═════ Extract to read

Uranium Price Update: A Return to Health

There’s been growing talk around uranium and its potential for a comeback. Over the last month and a half, uranium spot prices have been balancing around a two-and-a-half-year high, rising by 30% from April according to the Financial Times report.

Changes from some of uranium’s largest producers have been a major driver behind the price rise. But that could soon be set to reverse.

The spot price of uranium of September was US$27.50, which is up 25% since January’s spot price of US$21.88.

Uranium prices set to exceed average sales

It seems that uranium is returning to health after suffering weak demand in the wake of Japan’s Fukushima accident in 2011.

Although the biggest news surrounding uranium prices seemed to be at odds with one another — on one side Kazakhstan’s state-owned mining giant announced plans, while Spain is set to block a Berkeley Uranium mine project.

It’s a huge setback for Australian mining company Berkeley, who will bear the brunt of impacts from the Spanish government’s refusal to give permits to the European Union’s only open-cast mine.

Despite being granted preliminary approval back in early 2013, it has faced opposition. In order for the mine to be operational, Berkeley must wait until nuclear authority release its report.

══════════
═════ Provided data

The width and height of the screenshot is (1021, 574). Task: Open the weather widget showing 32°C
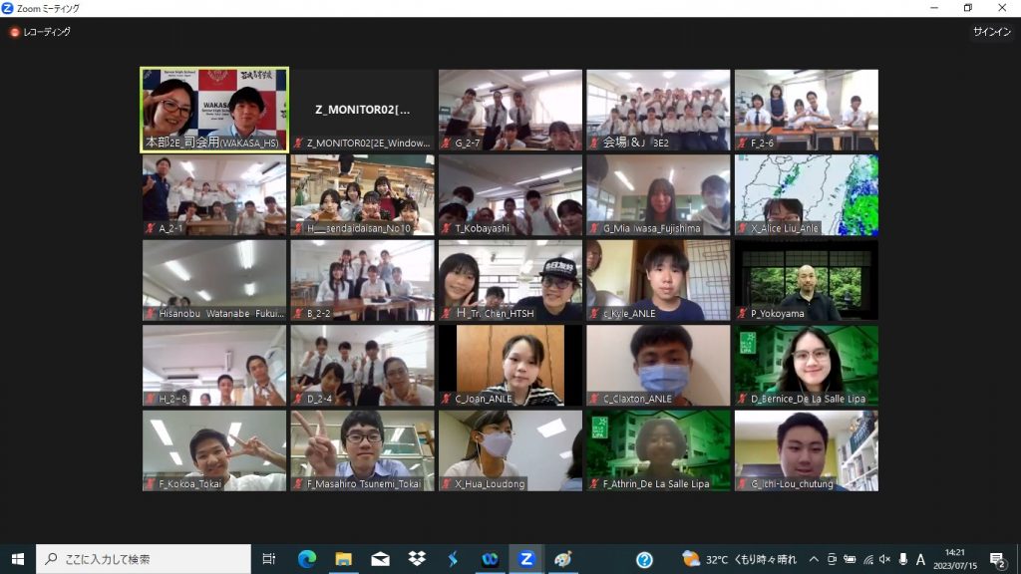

══════════
═════ Provided data

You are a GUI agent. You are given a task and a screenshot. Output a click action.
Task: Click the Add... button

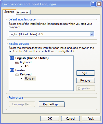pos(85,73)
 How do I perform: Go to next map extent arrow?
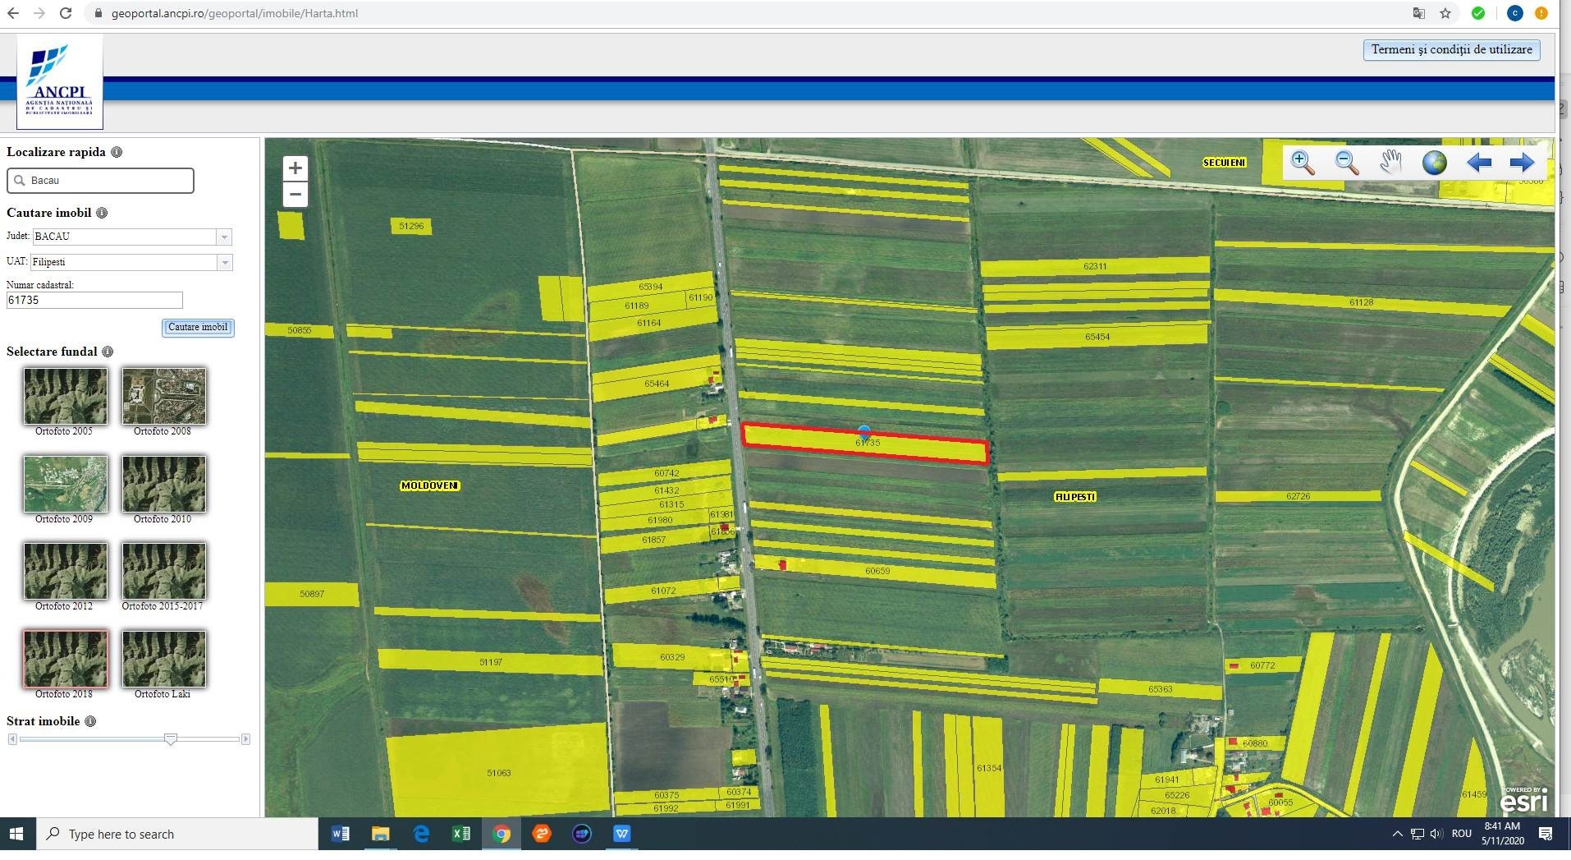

══════════
═════ Provided data

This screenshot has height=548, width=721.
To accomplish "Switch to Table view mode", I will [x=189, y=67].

══════════

What is the Spanish translation of this sentence from the uranium price article: "Changes from some of uranium’s largest producers have been a major driver behind the price rise."?

Task output:
Los cambios de algunos de los mayores productores de uranio han sido un factor importante detrás del aumento del precio.